There are many “jobs” that need to be “filled” as if work, and workers were interchangeable, and perhaps many are. Those jobs pay the bills and keep our economy moving – they keep food on the table – and grow it and transport it to the table. And maybe even prepare it.

And many find inspiration there. I certainly hope, for them and for myself, that they do. But most, in every vocational area, do not.

To re-state the obvious, 2020 has been a year like no other. Entire industries are unrecognizable, career tracks and education have been thrown into chaos.

Some of us scramble for a few extra dollars to stave off eviction. Food banks are flooded with requests for food. Many of us take jobs we would not have considered a year or two ago.

For many of us, millions of us in fact, sheer survival, either economic or literal, is itself an accomplishment.

As this most tumultuous year comes to a close, and a vaccine is within reach, it might be time to listen to that quiet inner voice and follow that simple compass that leads us to the field that suits us best.

What is it that the world needs that only we can give?

What are those things we would do just for the love of it?

What are you good at?

And, maybe most important, or maybe least important, what can we get paid for?

As to the last question of those four, I think of so many artists or writers who excelled and left a legacy but barely saw any financial reward.

From Vincent Van Gogh to Jimi Hendrix to Freddie Mercury, the world is dense with those of us who had two or even three of these questions answered.

Ikigai is a moving target. We have different priorities and possibilities at different stages in our lives, but our movement should be in a direction that emphasizes the match between our unique skills and interests and the needs of those around us.

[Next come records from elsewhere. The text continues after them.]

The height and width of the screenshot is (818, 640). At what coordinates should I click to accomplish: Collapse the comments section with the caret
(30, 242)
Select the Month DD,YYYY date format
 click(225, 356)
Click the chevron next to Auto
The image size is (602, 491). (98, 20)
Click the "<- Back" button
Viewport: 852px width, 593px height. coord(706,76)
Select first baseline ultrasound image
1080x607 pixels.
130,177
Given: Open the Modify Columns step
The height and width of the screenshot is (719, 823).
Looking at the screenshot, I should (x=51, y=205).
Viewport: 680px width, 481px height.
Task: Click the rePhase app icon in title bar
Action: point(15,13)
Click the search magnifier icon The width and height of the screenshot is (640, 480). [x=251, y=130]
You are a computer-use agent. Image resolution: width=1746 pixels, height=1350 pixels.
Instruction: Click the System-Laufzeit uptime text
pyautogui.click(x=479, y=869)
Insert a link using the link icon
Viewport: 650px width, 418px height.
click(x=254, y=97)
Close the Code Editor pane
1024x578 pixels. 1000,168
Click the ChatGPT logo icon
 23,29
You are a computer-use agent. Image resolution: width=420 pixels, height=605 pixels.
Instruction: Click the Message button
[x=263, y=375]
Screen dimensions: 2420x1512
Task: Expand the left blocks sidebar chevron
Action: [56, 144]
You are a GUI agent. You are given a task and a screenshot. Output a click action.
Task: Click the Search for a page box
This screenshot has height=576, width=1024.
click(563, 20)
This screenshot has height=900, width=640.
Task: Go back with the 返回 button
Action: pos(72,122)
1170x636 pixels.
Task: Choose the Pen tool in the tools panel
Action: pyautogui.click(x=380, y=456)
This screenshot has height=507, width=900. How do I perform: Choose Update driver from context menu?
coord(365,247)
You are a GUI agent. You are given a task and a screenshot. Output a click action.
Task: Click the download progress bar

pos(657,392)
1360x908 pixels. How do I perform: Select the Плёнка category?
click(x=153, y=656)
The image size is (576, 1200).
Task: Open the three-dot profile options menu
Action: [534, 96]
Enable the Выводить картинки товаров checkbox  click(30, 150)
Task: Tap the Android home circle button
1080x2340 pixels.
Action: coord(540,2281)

The one thing we know for certain is that the economic landscape and career options of 2021 and beyond will look little like those we last saw in 2019.

Recessions, pandemics, side-hustles and technological innovations might roil our economies and our career trajectory, but the one thing that will remain is our hard-wired human need to find our ikigai.



Ikigai basically means finding or creating your unique place in the economy.

We find it in the overlap between setting and opportunity.

We can find or make our place.

Finding literally means uncovering something that was already there.

Making means creating something – you might use materials, ideas or inspiration, but what you make is distinctly your own.

It could be in a loaf of bread, a bracelet, a career or your life.

What will be the result of the peculiar recipe that is your skill, your passions your setting, your time and your opportunities.